(Lines of data)
****************************************
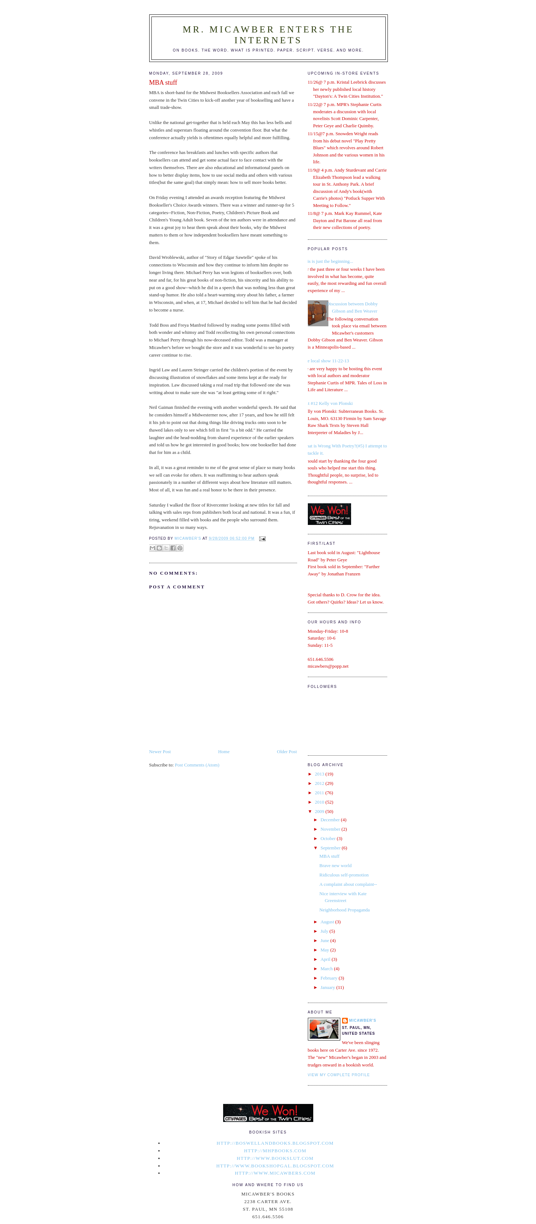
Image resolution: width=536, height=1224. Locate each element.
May (325, 950)
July (324, 931)
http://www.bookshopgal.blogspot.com (275, 1165)
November (330, 829)
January (328, 987)
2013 (320, 774)
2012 (320, 783)
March (327, 968)
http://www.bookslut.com (275, 1158)
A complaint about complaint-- (348, 884)
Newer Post (160, 751)
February (329, 978)
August (327, 921)
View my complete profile (339, 1075)
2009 (320, 811)
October (328, 838)
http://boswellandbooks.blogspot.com (275, 1143)
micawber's (363, 1020)
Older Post (287, 751)
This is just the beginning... (327, 261)
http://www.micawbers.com (275, 1173)
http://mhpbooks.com (275, 1150)
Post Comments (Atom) (197, 765)
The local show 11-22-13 (325, 360)
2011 (320, 792)
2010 (320, 802)
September (331, 847)
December (330, 819)
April (326, 959)
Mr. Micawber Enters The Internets (268, 34)
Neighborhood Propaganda (344, 910)
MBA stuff (329, 856)
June (325, 940)
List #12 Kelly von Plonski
****************************************
**GIVEN EXERCISE:** Please present every line of data above as a numbered list, skipping any blank lines and leaving out the picture.

**COMPLETE ANSWER:**
1. Image resolution: width=536, height=1224. Locate each element.
2. May (325, 950)
3. July (324, 931)
4. http://www.bookshopgal.blogspot.com (275, 1165)
5. November (330, 829)
6. January (328, 987)
7. 2013 (320, 774)
8. 2012 (320, 783)
9. March (327, 968)
10. http://www.bookslut.com (275, 1158)
11. A complaint about complaint-- (348, 884)
12. Newer Post (160, 751)
13. February (329, 978)
14. August (327, 921)
15. View my complete profile (339, 1075)
16. 2009 (320, 811)
17. October (328, 838)
18. http://boswellandbooks.blogspot.com (275, 1143)
19. micawber's (363, 1020)
20. Older Post (287, 751)
21. This is just the beginning... (327, 261)
22. http://www.micawbers.com (275, 1173)
23. http://mhpbooks.com (275, 1150)
24. Post Comments (Atom) (197, 765)
25. The local show 11-22-13 (325, 360)
26. 2011 (320, 792)
27. 2010 (320, 802)
28. September (331, 847)
29. December (330, 819)
30. April (326, 959)
31. Mr. Micawber Enters The Internets (268, 34)
32. Neighborhood Propaganda (344, 910)
33. MBA stuff (329, 856)
34. June (325, 940)
35. List #12 Kelly von Plonski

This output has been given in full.